La parte “malata”, non guarisce con i mezzi attuali
“Esiste una diffidenza diffusa nei confronti della psichiatria in generale che a volte tende a escludere i parenti, a trascurare le peculiarità dei diversi casi con un appiattimento verso il basso. Inoltre, tra i famigliari, è sempre più diffusa una sensazione sostanzialmente negativa: la psichiatria attuale, pur intesa e applicata nel modo migliore da tanti validi operatori, appare come un sapere congelato, un circuito chiuso su se stesso, da cui molto difficilmente si riesce a uscire perché la ‘parte malata’ non guarisce con i mezzi attuali”.

Un documento che dovrebbe cambiare le cose…
“Nel 2005, l’Organizzazione Mondiale della Sanità ha organizzato a Helsinki una conferenza europea che rappresenta il primo tentativo di trasferire ai governi responsabilità ben definite: i Ministri della Salute di cinquantadue paesi europei hanno approvato all’unanimità un documento che racchiude le priorità stabilite in merito. Secondo quanto scritto nell’accordo, politiche e pratiche di salute mentale dovrebbero essere focalizzate a promuovere il benessere, contrastare la discriminazione e l’emarginazione sociale, prevenire, fornire servizi efficaci e adeguati, favorire il reinserimento in società delle persone che sperimentano seri disturbi”.

Il capitale umano
“La dichiarazione pone la salute mentale al centro del potenziale umano, sociale ed economico delle diverse nazioni ed esorta gli Stati a considerarla come parte integrante delle proprie politiche sociali.
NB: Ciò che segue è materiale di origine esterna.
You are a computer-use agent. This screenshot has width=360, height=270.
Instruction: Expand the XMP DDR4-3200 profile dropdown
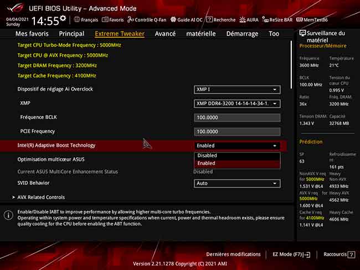(236, 103)
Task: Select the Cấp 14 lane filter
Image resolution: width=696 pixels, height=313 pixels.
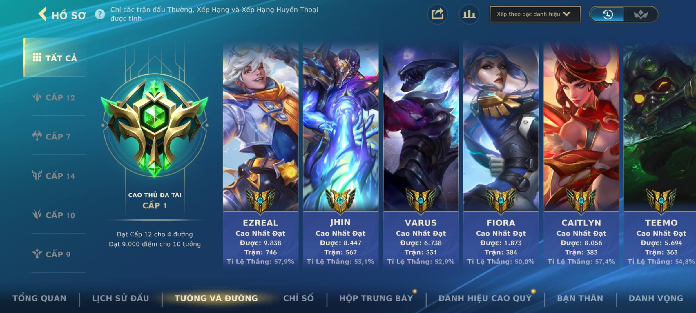Action: [x=55, y=176]
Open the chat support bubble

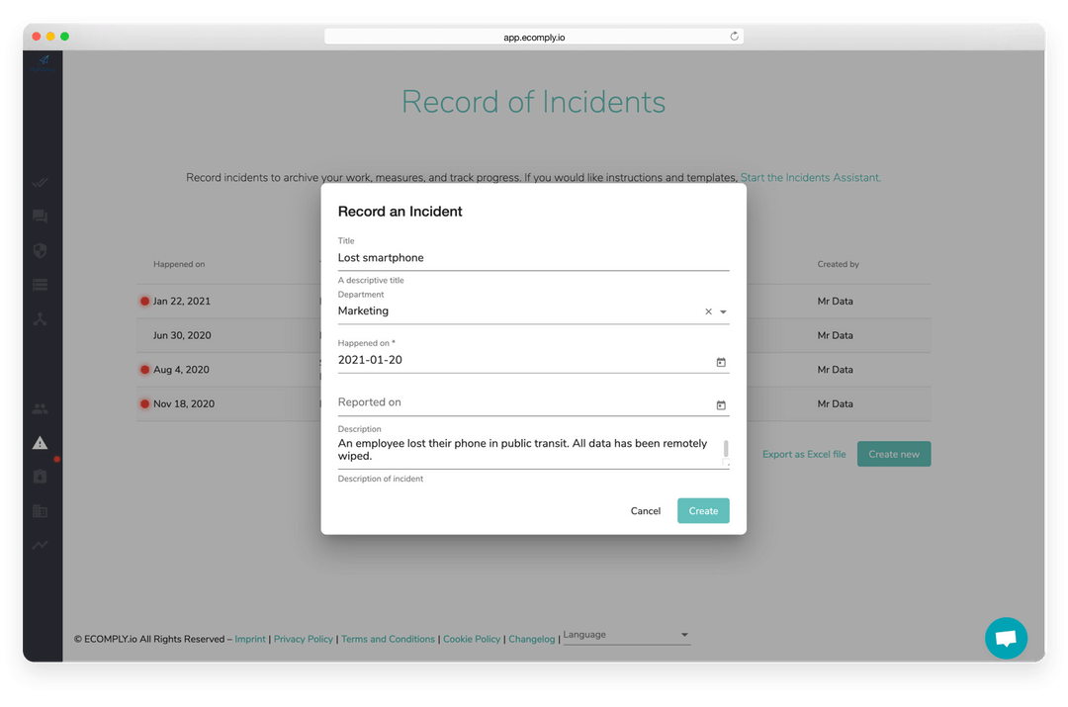[1006, 638]
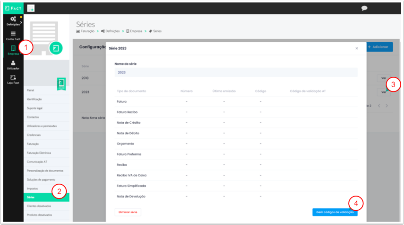Close the Série 2023 dialog

pos(356,48)
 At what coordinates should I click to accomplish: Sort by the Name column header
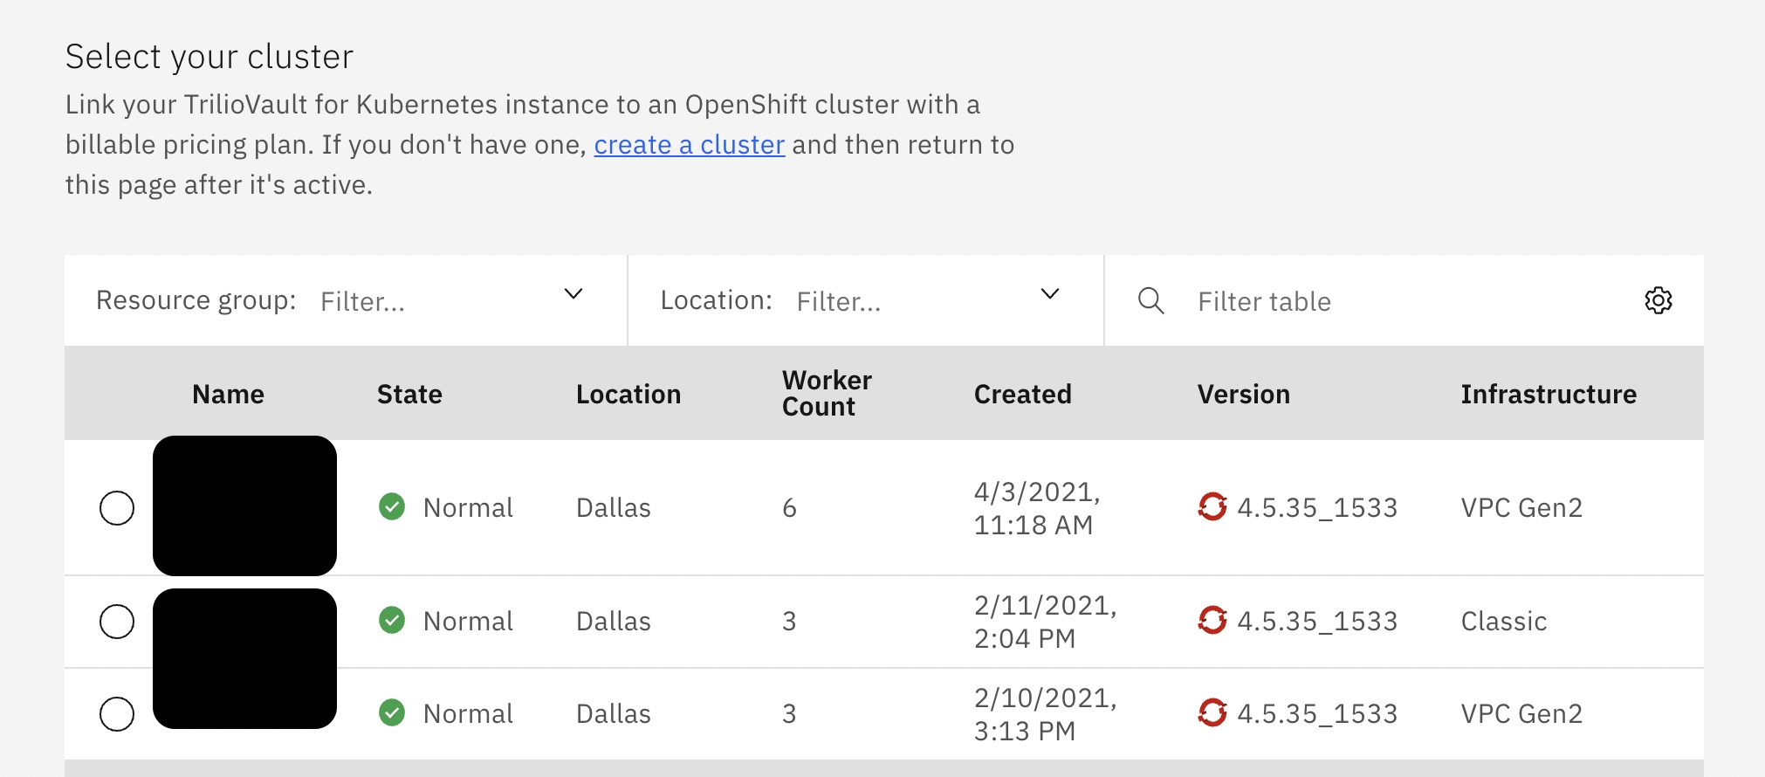pyautogui.click(x=228, y=394)
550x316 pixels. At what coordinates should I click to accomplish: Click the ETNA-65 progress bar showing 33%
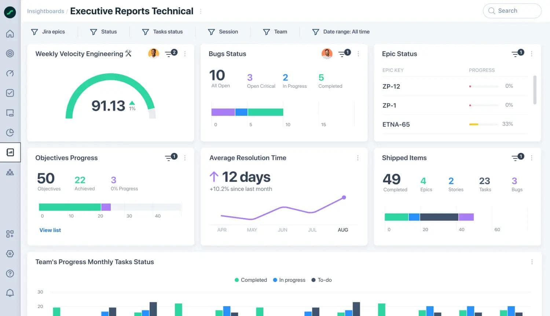click(x=484, y=124)
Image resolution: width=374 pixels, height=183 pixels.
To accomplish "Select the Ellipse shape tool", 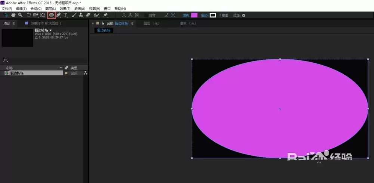I will coord(51,15).
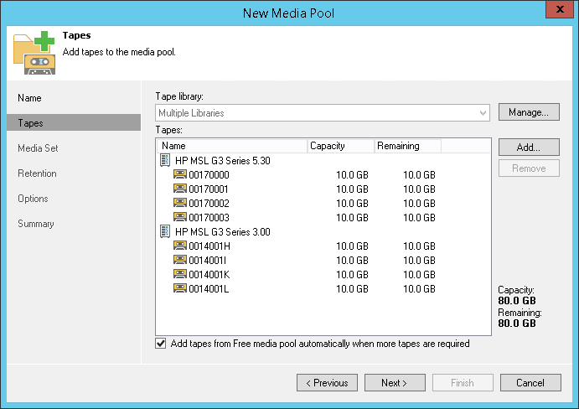Click the HP MSL G3 Series 5.30 library icon
579x409 pixels.
tap(165, 160)
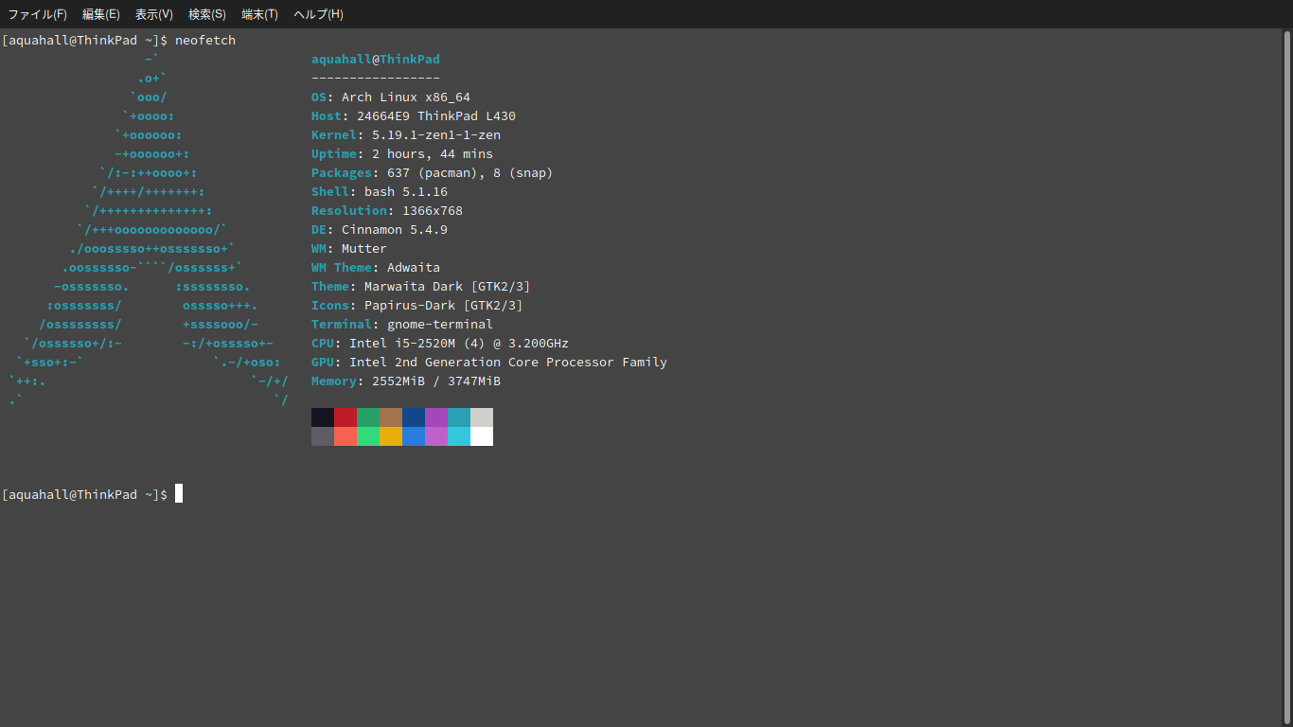Image resolution: width=1293 pixels, height=727 pixels.
Task: Click the Memory usage line
Action: point(406,381)
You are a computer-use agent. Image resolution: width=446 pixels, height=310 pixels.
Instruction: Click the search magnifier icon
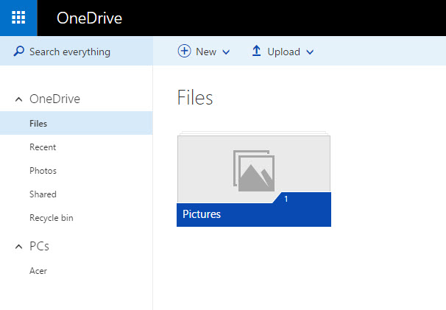19,52
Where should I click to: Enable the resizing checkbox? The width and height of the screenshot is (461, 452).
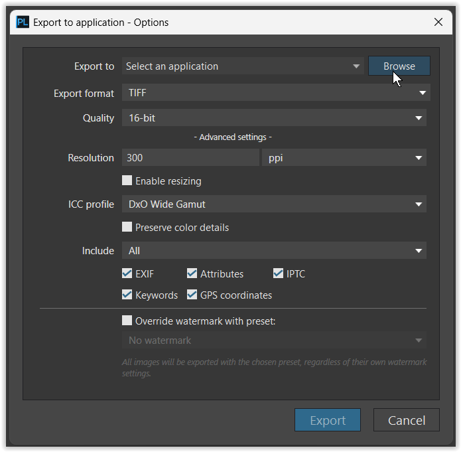tap(127, 181)
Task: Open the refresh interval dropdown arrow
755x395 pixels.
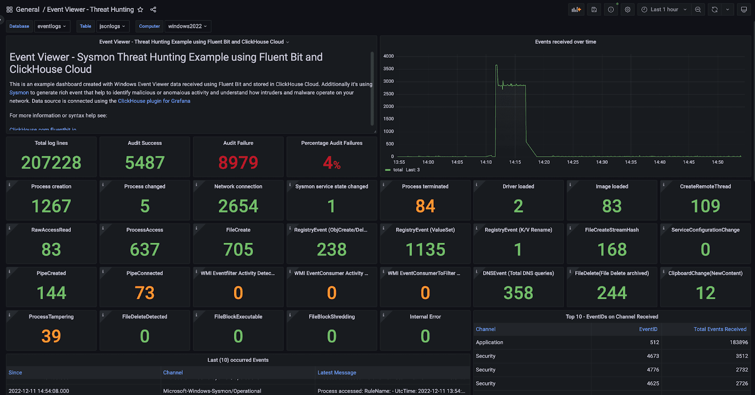Action: (x=728, y=9)
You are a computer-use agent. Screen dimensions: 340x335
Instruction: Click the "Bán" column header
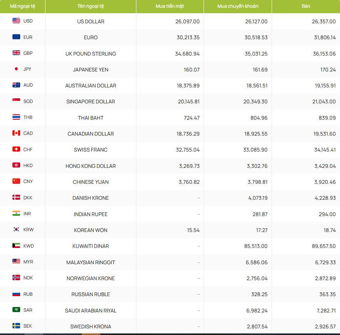[306, 6]
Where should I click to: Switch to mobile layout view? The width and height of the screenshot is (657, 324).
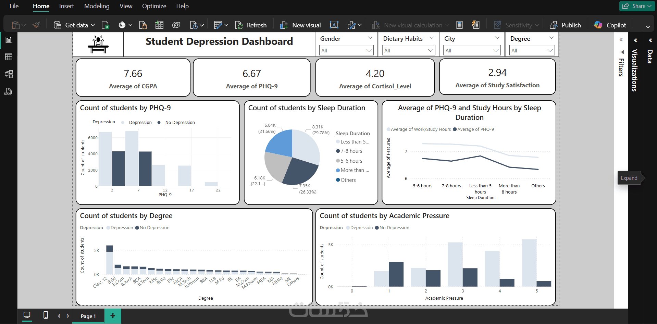46,315
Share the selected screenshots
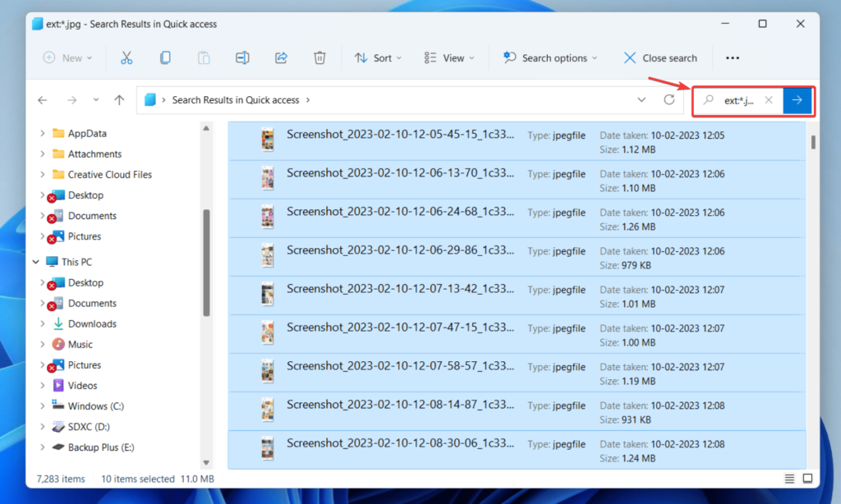The width and height of the screenshot is (841, 504). 280,57
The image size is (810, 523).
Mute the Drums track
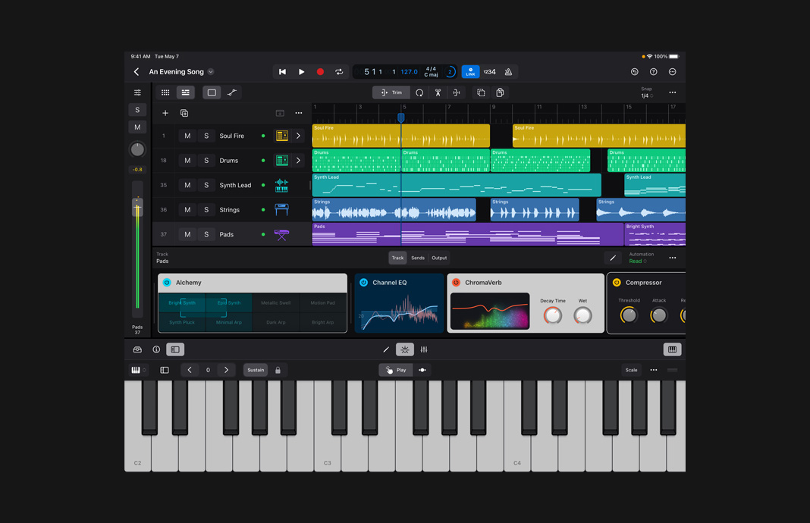point(187,160)
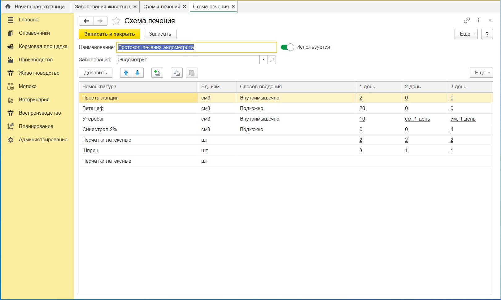Image resolution: width=501 pixels, height=300 pixels.
Task: Open the Эндометрит record with open button
Action: coord(272,60)
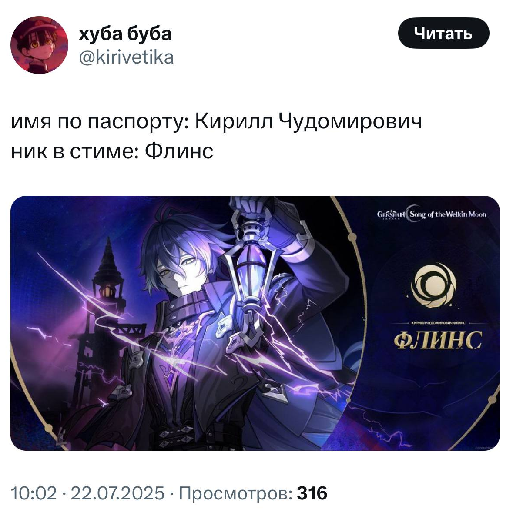Click the Genshin Impact logo in the banner

tap(391, 215)
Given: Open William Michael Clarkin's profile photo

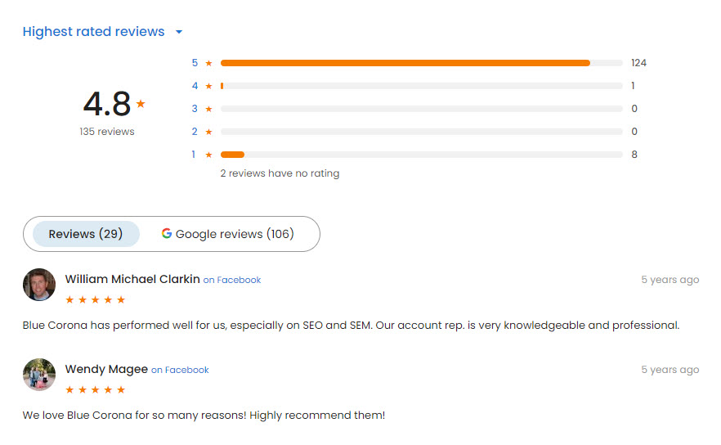Looking at the screenshot, I should point(39,285).
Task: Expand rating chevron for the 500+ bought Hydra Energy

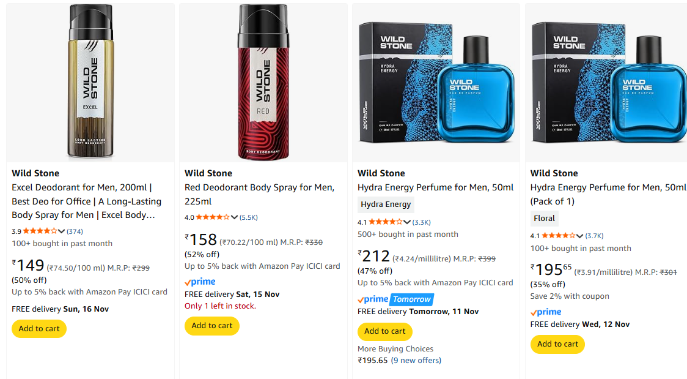Action: [407, 222]
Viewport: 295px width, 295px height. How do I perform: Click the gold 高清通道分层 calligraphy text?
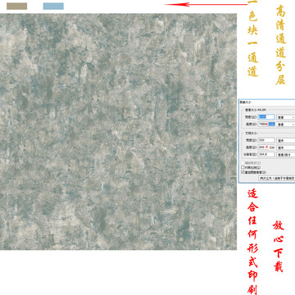[280, 45]
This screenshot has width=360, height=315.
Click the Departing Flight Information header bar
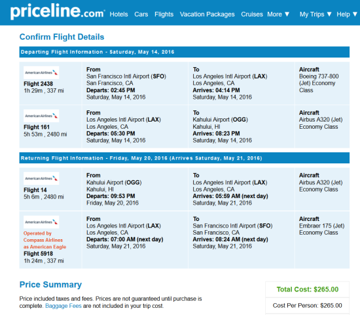185,52
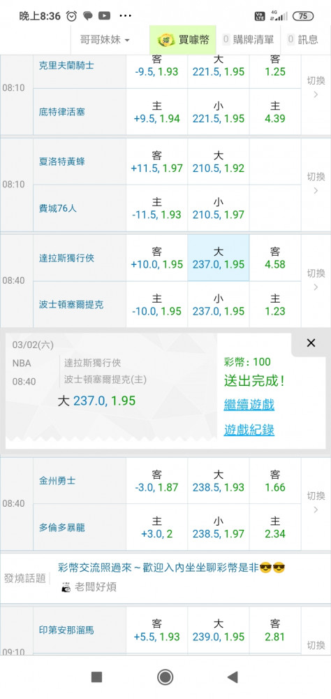Image resolution: width=331 pixels, height=699 pixels.
Task: Expand 切換 for Warriors vs Raptors game
Action: click(316, 503)
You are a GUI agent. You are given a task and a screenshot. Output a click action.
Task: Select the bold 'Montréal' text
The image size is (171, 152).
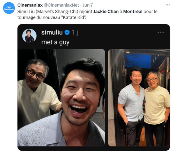[x=133, y=12]
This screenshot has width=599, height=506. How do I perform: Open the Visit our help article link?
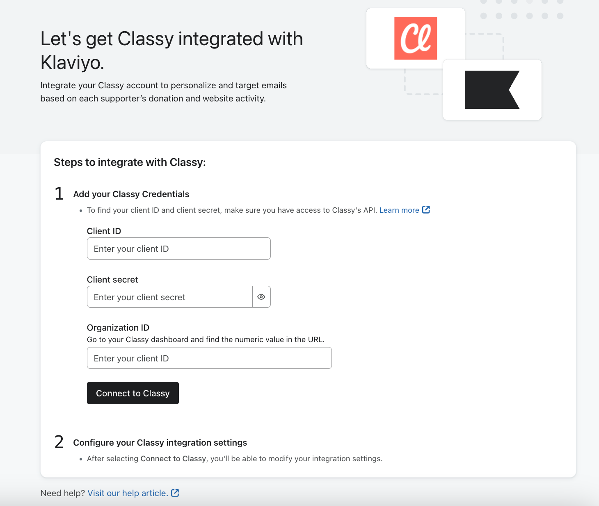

Quindi, se da un lato è necessario promuovere servizi di salute mentale in aree territoriali e servizi comunitari, dall’altro l’attenzione deve essere spostata dalla malattia in sé alla totalità della persona nonché alla sua rete di appartenenza e ai gruppi sociali di riferimento per favorire percorsi di ripresa”.

Autonomia e emancipazione
“Il compito diventa quello di promuovere la cittadinanza per le fasce più svantaggiate e vulnerabili della popolazione, innalzando la loro qualità di vita, favorendo la loro autonomia ed emancipazione anche dalla dipendenza dai servizi, in modo che il concreto esercizio dei diritti accresca complessivamente le loro possibilità e capacità di scelta e di azione”.

Una vita “piena”
“E’ oggi chiaro che quando si parla di ripresa (e.g. Recovery) non si tratta dunque di un esito coincidente al ritorno alla condizione precedente al problema, quanto più a un percorso che è volto alla attivazione di risorse che permettono al soggetto di vivere in maniera piena la sua vita ed esprime le sue potenzialità”.